Moby, famed electronic musician, DJ, and animal advocate, just gave his first TedX talk. As a vegan for the last 35 years, he naturally gave his talk on a subject very near to his heart, “Why I’m a Vegan.”
The activist was pleased with his presentation, as well as humbled by the prestigious honor. He wrote on Twitter, “I’ve been a vegan for over 30 years, and working on animal rights is my life’s work. So, as a result, I was thrilled to do my first TedX talk on ‘why I’m a vegan’…Thanks, moby.”
Moby’s 12 minute talk opened with his statement, “So, I was raised by animals. Specificially, Jamie the dog, Charlotte the cat, and a whole gaggle of lab rats that my dad rescued from Columbia University where he worked.” As a young child, he learned that animals are calm and quiet, and humans “are loud and terrifying.” He continued to describe his childhood home in Conneticut, which quickly “became a zoo” due to the influx of rescued dogs, cats, reptiles, and even squirrels that he and his mother took in. “I loved all of these animals unconditionally,” he explained, yet he continued to enjoy meat-laden pizza, hot dogs, and his mother’s famous meatloaf wrapped in bacon.

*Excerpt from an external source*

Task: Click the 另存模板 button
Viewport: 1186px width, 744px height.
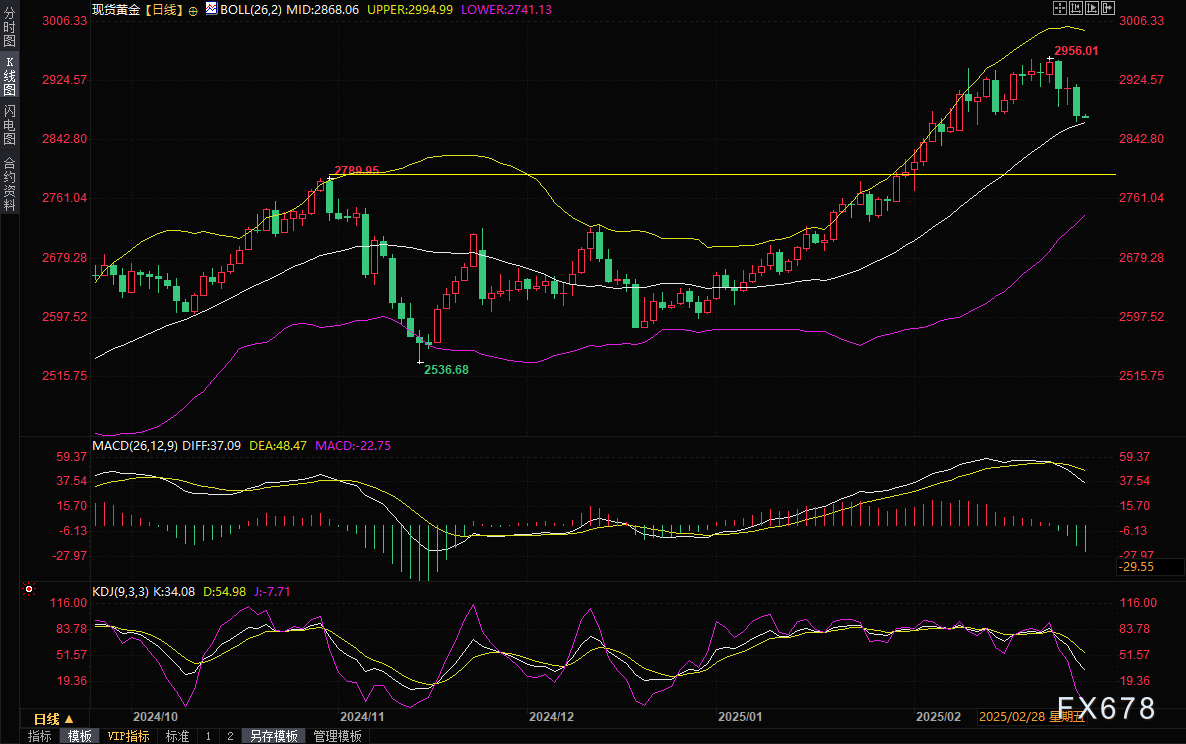Action: click(274, 736)
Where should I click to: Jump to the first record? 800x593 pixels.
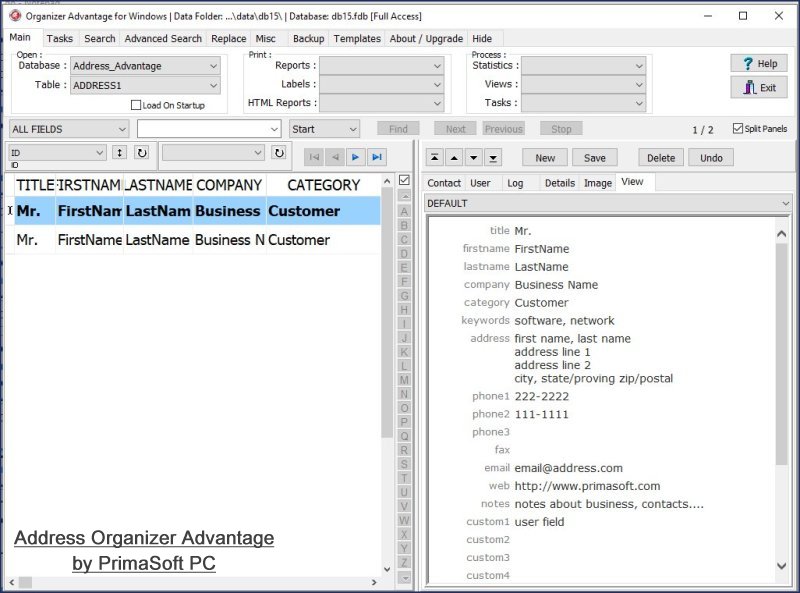pyautogui.click(x=313, y=154)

“It was like this phrenological paradox, like, there was a wall built in the middle of my brain,” he described, attempting to communicate the cognitive dissonance between loving and eating animals. Growing up, he never made the connection, partly because “It was the status quo.” He clarified, “Everyone I knew loved animals, but everyone I knew loved eating animals.”

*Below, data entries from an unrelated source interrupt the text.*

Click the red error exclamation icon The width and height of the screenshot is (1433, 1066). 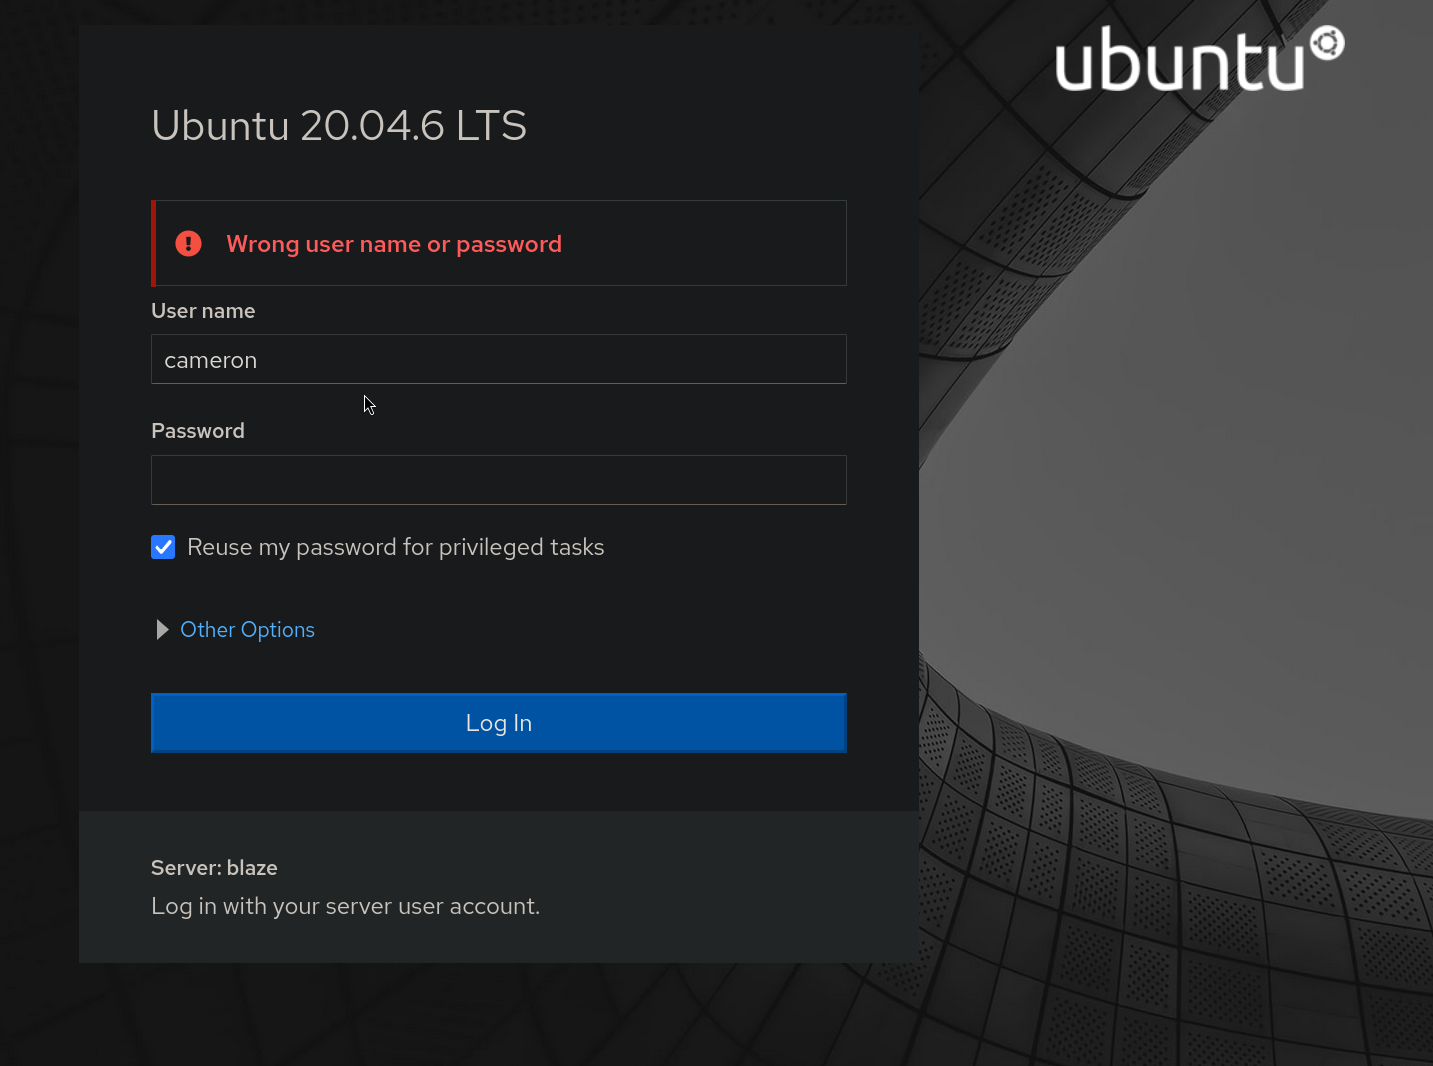188,244
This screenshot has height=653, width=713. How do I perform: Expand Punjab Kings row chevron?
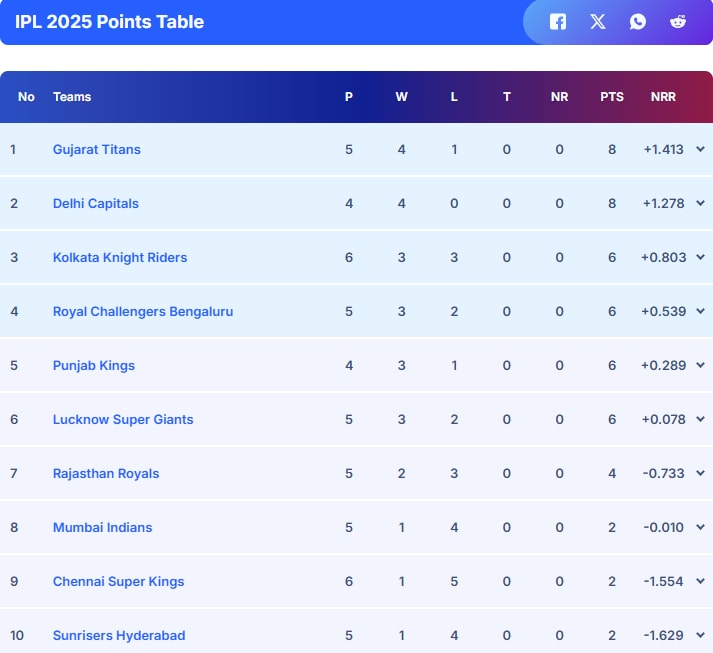pos(700,365)
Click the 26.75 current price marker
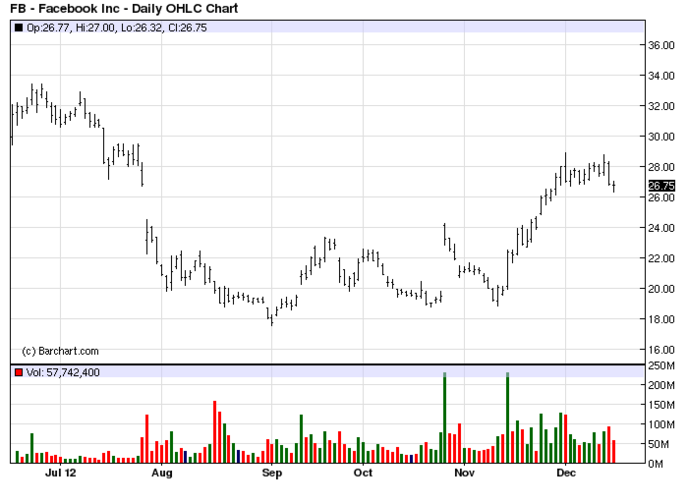This screenshot has width=688, height=503. pos(662,186)
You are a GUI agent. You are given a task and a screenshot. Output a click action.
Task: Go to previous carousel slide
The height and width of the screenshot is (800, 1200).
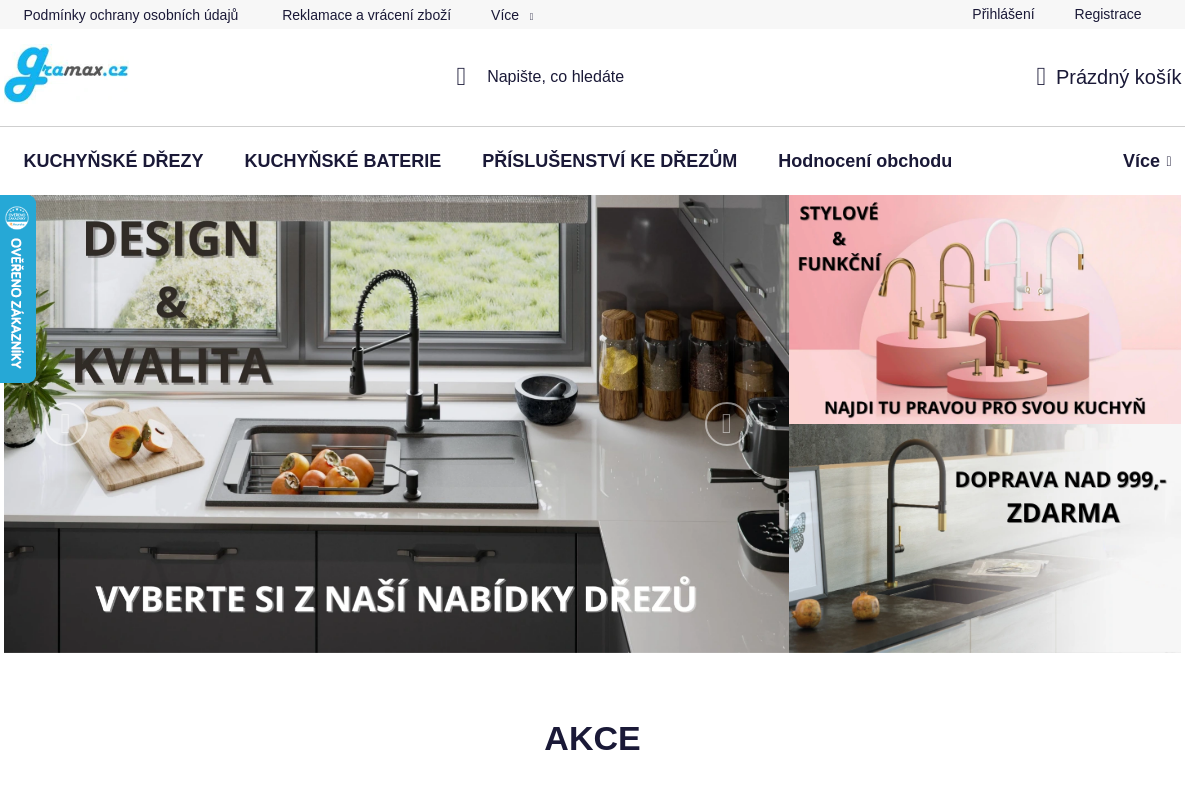pos(66,424)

His perception changed when he was 19 years old. He told the story of his epiphany, which came about on an ordinary day at home, playing with his cat, Tucker. Moby said, “I looked at Tucker and found this perfectly formed being and all the sudden that phrenological wall in my head disapeared and I extrapilated and I realized that every creature with two eyes and a central nervous system was like Tucker. They just wanted to avoid pain and suffering and wanted to be happy. So in that moment I left behind hamburgers and hot dogs and became a vegan and an animal activist and that was 35 years ago, and it’s the most important part of my life.”
The musician went on to describe the atrocities associated with animal agriculture, touching on the ethical, health, and environmental implications of this macabre industry. However, he concluded his talk on a positive note.
“At the end of the day, what sustains me as an activist is love. The unconditional love I have for all animals. And I think that’s the best part of who I am, and I think it’s the best part of who we are. Every animal, no matter how big or how small or how wild or how domesticated, wants to be alive and simply wants to be happy.”